The first essay, Let's Empower All Those Who Have a Stake in Exhibitions: About the uses, meaning, and failings of the team approach, advocates for a multi-pronged approach to exhibition design involving "three equal advocacy positions - content, design, and audience." By now, this concept of team design is firmly engrained--for better or worse--into most institutions; if it's a tiny museum, everyone is pitching in, and at large museums, there are often formal processes for the assembly of exhibition teams that balance curators, designers, educators, and evaluators.
In some ways, the essay is historical, discussing the erosion of curator control and the rise of the educator as an equal player at the table. But the issues raised and the ideal presented are still highly contested today. Many educators still feel like unequal partners, arguing that exhibition designers dump finished or nearly-finished products on them for interpretation. Contract design and traveling exhibitions add complexity; how are in-house staff involved when creative development and design happen somewhere else?
In many institutions, these questions cause problems that cost both emotionally and economically. Underdeveloped strategies for communication and decision-making among stakeholders--including board members, outside contractors, and in-house staff--often lead to cyclical hand-wringing. There's often little or no thought put into conscious development of professional team strategies, whether training for staff to learn more about the perspectives of other advocates at the table, or clear decision-making processes. Many design firms--from architecture to video games--have structured ways for staff to engage in a variety of projects, teams, and disciplines to learn the business, develop strong working relationships, and understand the stakeholders better. Why don't more museums do this? Many museums, especially large ones, exhibit the worst of the feudal cubicle wars--the Collections Department vs. the Exhibition Department vs. the Education Department. There's a serious need for more cross-department training and teaming--so we can build better experiences AND avoid WWE-style smackdowns (though those might be a good source of ancillary income).
But the staff experience, while important, isn't the key. The real question is how the team approach affects the visitor experience. Dan Spock, commenting on the rise in museum attendance from 1990-2000, offers this hopeful note in Elaine's essay:
...could [the rise] also be related to the fact that museums have become more engaging? And might this be correlated to the increased preponderance of exhibitions developed by teams? Perhaps the inclusion of a wide variety of skills and perspectives in development also generates a more multivalent and attractive visitor experience in the finished product.Perhaps. It's certainly true that a diversity of voices has changed the way that exhibits are presented, objects labeled, and artifacts interpreted. But what about the soul of the exhibition? As Elaine notes, "It is evident that creative vision is not a collective activity, but it is an essential ingredient for successful exhibitions." So who owns the vision? Kathy Sierra has written brilliantly about the dumbness of crowds and the inability of teams to create anything truly revolutionary. And I've heard many museum professionals bemoan the tepid, shiny, overbuilt exhibits that grace the halls of too many contemporary museums. Where's the balance in a team that allows originality and passion to shine through?

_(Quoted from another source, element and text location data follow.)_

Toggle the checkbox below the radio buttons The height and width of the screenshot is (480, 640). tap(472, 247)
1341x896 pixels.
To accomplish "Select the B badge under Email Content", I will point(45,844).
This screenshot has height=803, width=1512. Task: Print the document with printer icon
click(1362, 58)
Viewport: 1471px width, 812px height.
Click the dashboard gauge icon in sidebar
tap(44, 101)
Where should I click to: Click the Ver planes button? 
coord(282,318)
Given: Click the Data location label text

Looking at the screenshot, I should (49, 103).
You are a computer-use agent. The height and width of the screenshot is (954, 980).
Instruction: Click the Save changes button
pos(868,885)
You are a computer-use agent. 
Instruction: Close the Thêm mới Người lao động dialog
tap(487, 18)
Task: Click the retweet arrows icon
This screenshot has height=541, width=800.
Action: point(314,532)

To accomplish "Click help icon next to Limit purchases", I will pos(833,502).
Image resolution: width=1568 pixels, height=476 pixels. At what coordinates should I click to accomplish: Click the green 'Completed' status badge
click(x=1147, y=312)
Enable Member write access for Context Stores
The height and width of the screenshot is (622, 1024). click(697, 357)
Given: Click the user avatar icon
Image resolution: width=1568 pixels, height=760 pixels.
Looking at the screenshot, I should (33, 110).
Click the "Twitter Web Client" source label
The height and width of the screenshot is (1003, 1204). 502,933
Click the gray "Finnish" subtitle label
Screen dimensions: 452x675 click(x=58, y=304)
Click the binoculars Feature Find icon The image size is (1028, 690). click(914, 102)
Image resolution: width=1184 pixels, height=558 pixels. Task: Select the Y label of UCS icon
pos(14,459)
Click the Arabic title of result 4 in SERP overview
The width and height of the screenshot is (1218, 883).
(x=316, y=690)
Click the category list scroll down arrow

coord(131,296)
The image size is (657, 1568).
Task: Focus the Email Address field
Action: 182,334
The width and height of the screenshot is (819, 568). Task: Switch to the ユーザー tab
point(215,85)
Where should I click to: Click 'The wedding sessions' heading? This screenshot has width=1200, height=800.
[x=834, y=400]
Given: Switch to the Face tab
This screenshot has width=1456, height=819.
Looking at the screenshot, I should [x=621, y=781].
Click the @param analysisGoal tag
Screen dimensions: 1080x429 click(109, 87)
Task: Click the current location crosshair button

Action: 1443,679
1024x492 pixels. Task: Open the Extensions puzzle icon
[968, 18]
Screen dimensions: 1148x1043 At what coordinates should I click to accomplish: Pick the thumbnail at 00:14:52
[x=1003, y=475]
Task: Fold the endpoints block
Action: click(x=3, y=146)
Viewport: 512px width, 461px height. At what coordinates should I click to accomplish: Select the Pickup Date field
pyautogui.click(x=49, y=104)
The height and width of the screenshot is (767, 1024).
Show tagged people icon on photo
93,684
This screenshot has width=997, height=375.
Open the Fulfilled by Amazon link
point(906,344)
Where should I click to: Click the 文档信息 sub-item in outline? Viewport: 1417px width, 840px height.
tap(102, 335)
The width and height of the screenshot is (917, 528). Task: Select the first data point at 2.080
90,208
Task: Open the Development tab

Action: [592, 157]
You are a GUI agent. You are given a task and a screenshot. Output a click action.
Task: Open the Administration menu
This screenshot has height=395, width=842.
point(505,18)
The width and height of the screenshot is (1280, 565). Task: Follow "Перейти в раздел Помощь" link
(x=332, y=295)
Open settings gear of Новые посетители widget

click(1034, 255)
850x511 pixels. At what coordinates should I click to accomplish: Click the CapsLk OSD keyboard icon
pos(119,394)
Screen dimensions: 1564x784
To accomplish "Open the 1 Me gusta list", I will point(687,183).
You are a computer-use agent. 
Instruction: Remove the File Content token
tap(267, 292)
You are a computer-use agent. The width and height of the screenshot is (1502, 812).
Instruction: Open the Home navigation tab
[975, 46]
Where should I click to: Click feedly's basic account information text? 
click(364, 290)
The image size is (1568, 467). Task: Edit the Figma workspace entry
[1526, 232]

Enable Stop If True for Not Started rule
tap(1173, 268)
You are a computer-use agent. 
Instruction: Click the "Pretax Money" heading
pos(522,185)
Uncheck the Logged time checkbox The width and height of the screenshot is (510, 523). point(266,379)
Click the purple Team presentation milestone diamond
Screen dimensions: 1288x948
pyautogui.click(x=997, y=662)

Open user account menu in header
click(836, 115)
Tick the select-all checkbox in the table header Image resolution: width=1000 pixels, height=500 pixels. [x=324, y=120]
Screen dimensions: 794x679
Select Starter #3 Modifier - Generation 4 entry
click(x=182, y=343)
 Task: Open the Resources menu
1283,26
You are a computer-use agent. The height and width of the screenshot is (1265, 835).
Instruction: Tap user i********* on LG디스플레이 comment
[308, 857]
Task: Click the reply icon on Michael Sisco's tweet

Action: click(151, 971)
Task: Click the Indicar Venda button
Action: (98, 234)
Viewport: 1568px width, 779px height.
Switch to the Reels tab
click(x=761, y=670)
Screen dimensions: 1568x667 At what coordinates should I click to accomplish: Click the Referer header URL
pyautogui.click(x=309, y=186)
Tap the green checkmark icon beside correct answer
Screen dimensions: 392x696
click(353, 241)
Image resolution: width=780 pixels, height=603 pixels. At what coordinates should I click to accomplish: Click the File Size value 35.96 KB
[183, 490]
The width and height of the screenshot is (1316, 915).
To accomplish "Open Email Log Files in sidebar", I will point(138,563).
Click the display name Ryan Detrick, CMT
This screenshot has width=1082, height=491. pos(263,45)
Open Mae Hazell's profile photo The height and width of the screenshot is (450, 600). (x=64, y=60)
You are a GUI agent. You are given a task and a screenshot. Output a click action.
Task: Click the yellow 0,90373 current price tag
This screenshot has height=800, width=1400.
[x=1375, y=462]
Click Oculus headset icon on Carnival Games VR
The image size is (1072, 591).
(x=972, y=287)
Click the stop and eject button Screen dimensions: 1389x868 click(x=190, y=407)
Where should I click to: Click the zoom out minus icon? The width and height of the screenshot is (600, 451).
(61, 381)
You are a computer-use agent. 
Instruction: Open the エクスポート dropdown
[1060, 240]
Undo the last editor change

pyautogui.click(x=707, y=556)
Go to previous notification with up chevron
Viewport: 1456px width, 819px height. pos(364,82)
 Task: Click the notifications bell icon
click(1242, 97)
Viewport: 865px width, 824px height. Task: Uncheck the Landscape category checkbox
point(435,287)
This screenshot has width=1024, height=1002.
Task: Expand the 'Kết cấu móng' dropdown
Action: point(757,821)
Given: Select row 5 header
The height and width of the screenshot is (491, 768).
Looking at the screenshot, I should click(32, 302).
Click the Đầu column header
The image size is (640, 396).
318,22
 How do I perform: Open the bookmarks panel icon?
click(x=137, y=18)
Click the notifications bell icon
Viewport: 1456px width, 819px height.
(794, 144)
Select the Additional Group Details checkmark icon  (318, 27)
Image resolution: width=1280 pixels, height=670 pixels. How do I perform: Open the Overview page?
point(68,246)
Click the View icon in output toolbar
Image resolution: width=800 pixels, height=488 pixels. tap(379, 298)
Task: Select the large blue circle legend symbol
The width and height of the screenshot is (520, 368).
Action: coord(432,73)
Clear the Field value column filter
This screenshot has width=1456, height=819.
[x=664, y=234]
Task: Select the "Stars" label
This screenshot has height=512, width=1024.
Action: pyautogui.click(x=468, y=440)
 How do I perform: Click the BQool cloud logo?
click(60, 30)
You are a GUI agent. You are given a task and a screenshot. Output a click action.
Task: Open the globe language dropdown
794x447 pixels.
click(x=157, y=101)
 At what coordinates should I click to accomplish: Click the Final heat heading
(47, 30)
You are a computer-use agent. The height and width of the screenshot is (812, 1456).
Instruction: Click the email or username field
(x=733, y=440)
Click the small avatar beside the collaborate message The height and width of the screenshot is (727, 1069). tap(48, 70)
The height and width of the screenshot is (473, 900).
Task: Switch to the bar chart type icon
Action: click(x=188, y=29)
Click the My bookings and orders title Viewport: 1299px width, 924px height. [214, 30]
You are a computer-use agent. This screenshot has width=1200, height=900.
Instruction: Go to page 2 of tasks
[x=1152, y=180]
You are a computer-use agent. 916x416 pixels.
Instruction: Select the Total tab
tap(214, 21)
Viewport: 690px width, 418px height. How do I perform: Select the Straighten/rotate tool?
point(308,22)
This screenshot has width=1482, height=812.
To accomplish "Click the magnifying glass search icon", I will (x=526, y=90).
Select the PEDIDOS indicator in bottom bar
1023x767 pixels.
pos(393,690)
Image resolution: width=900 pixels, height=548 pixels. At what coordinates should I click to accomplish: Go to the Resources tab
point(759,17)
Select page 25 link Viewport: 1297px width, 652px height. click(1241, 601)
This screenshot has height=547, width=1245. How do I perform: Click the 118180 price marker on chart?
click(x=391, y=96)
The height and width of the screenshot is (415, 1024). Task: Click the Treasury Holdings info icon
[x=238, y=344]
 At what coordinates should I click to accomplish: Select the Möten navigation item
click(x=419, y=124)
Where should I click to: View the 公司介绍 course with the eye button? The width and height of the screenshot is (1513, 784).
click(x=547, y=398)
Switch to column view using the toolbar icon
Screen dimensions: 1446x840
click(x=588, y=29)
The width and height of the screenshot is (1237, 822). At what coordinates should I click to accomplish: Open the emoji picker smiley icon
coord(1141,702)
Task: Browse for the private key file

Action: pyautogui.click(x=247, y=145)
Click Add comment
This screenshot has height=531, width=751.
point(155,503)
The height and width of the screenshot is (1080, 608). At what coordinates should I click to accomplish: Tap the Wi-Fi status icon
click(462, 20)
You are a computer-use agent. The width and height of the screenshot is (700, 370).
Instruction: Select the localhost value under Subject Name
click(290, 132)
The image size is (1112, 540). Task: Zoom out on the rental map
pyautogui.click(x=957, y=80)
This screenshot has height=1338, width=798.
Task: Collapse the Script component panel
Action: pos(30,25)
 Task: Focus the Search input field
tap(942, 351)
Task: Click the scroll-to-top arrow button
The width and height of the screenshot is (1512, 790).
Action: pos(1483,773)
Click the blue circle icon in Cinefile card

Which leads to Chapter 17, Reluctant Recognition of the Superstar: A paean to individual brilliance, and how it operates, which leads with the refreshing statement: "I was wrong! The team approach to exhibition production is not the only way to go." In this essay, Elaine relates her experience with "superstar" exhibition developers, who have extraordinary talent and force of aesthetic will to create truly special museum experiences. She writes at length about Jeshajahu Weinberg, the founding director and visionary of the US Holocaust Museum, who in many ways defied museum convention to create extraordinary experiences.
I'm enamored of the superstar as well, and wrote about it at length in this post about exhibitions that change your life. Interestingly, Elaine comments that working for or with a superstar does not mean that other staff are "mere serfs acting out the decisions of the master." Instead,
The team members believe that they are in the presence of a rare talent who, like the artist in the atelier, is worth working for, and has final authority. With the voluntary permission of the group, the content of the exhibition is shaped by a single intelligence. The group's acquiescence resembles the eagerness of actors in a repertory company.So should we turn over all the museums to superstars? Maybe. Like Elaine, I find their exhibitions to be the most memorable. But they may not be a dependable source. I'm glad the Elaine distinguishes the superstar as a truly rare breed. They aren't just the best in the business; often, they are outside the business and drop in infrequently, like comets. And absent that opportunity, we need to develop team approaches that allow the bit of superstar within each team member to be acknowledged and supported. It's not an easy task; what is creative brainstorming for one team member is an overwhelming mess for another.
We also have to find good ways to make the team approach as appealing as following (or being) the superstar. Problems arise when leaders style themselves as superstars to avoid team decision-making (a role typified by the boss on The Office). As Elaine comments, following a superstar is a voluntary thrill, not a bureaucratic trudge. How can we bring the same thrill into teamwork--and allow all members of the team to provide those challenging, exciting, brilliant moments for staff and visitors alike?